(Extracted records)
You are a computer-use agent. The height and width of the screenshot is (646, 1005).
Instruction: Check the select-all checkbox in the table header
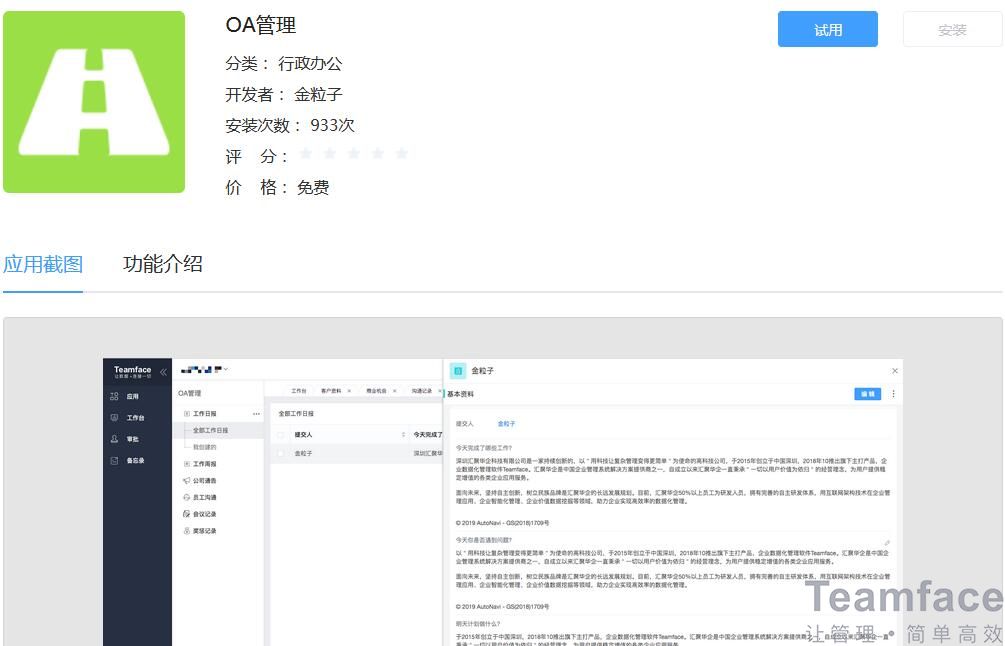[x=282, y=433]
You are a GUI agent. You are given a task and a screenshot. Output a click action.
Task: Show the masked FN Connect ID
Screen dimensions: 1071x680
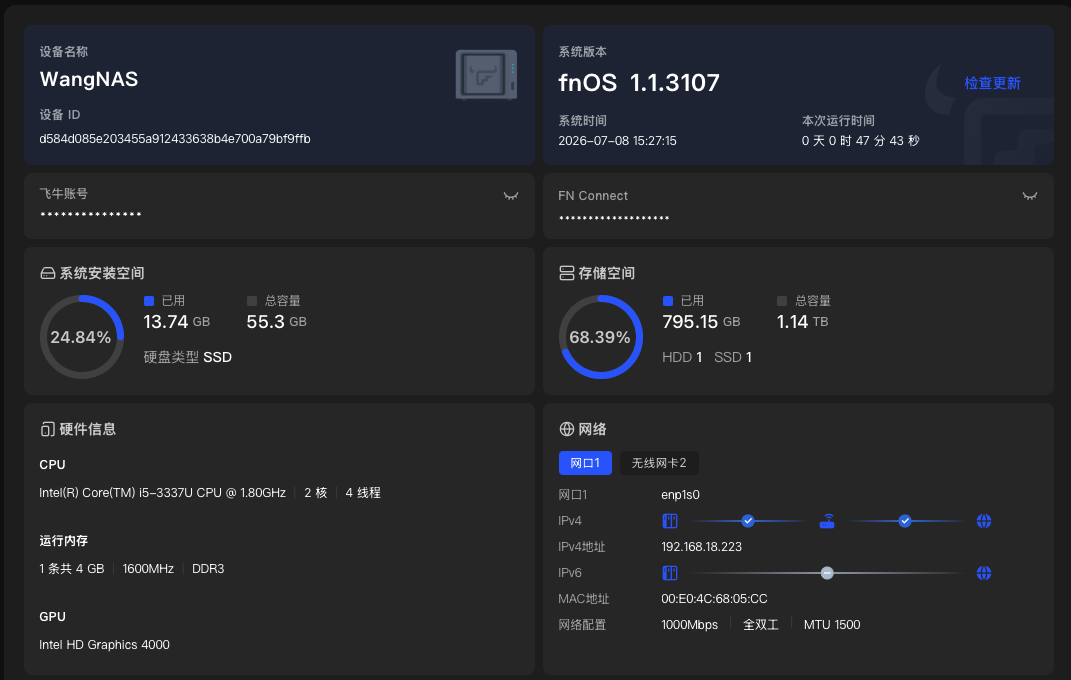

▶ _Problem to solve_: List every line in the records above that contains the word "agent".

▶ _The answer_:
You are a computer-use agent. The height and width of the screenshot is (646, 1005).
You are a GUI agent. You are given a task and a screenshot. Output a click action.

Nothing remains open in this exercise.